Exercise prompt: Using the entries below, copy exactly each line from the line with "868x367 pixels." up to and including the line with "Where should I click to: Click the bold", with every picture left out.

(Stored entries)
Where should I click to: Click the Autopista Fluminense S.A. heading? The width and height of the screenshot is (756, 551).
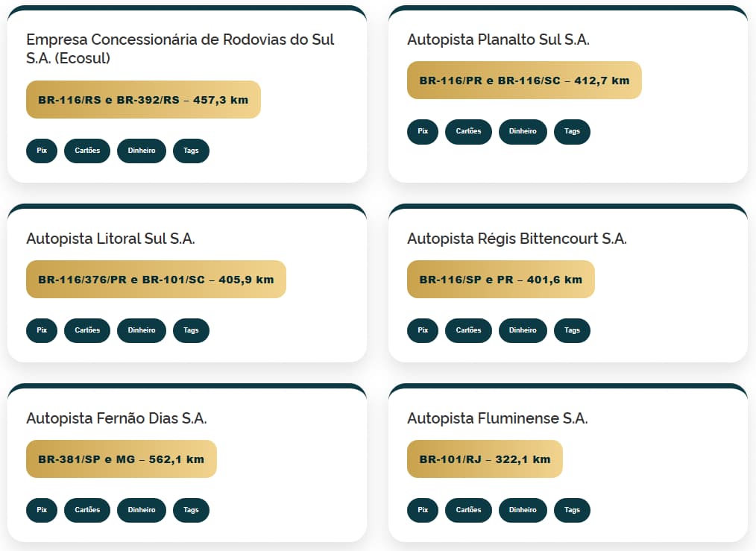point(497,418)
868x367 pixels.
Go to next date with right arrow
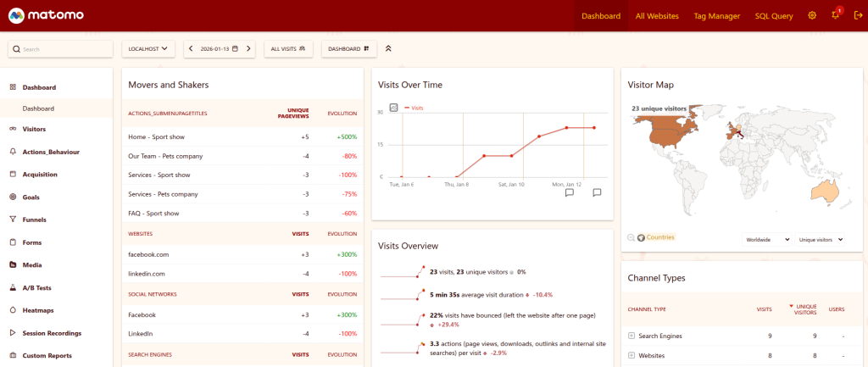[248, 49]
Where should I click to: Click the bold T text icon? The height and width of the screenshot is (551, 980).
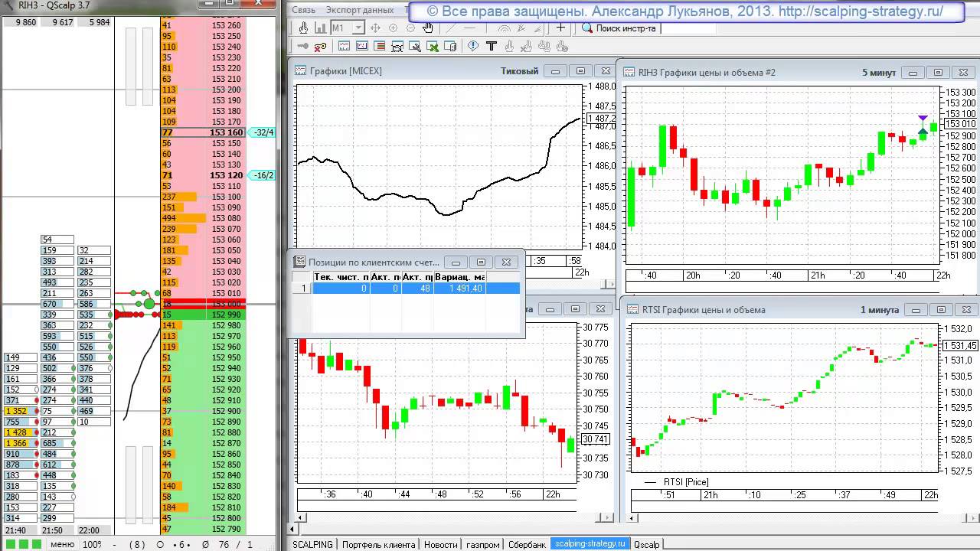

==

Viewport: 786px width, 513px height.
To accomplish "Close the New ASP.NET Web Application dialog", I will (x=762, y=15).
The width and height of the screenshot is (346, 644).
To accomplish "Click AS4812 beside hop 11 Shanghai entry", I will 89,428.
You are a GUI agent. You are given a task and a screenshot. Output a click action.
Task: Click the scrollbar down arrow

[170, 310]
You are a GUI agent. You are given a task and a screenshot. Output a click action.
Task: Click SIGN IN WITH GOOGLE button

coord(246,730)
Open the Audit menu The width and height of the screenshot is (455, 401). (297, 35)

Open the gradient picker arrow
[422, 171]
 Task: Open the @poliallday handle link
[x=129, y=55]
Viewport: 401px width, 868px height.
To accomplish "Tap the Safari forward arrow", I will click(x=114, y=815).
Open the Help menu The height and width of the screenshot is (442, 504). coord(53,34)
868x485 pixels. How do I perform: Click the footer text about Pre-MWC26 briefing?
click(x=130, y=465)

Exercise solution:
868x367 pixels.
Go to next date with right arrow
[248, 49]
Where should I click to: Click the bold T text icon? The height and width of the screenshot is (551, 980).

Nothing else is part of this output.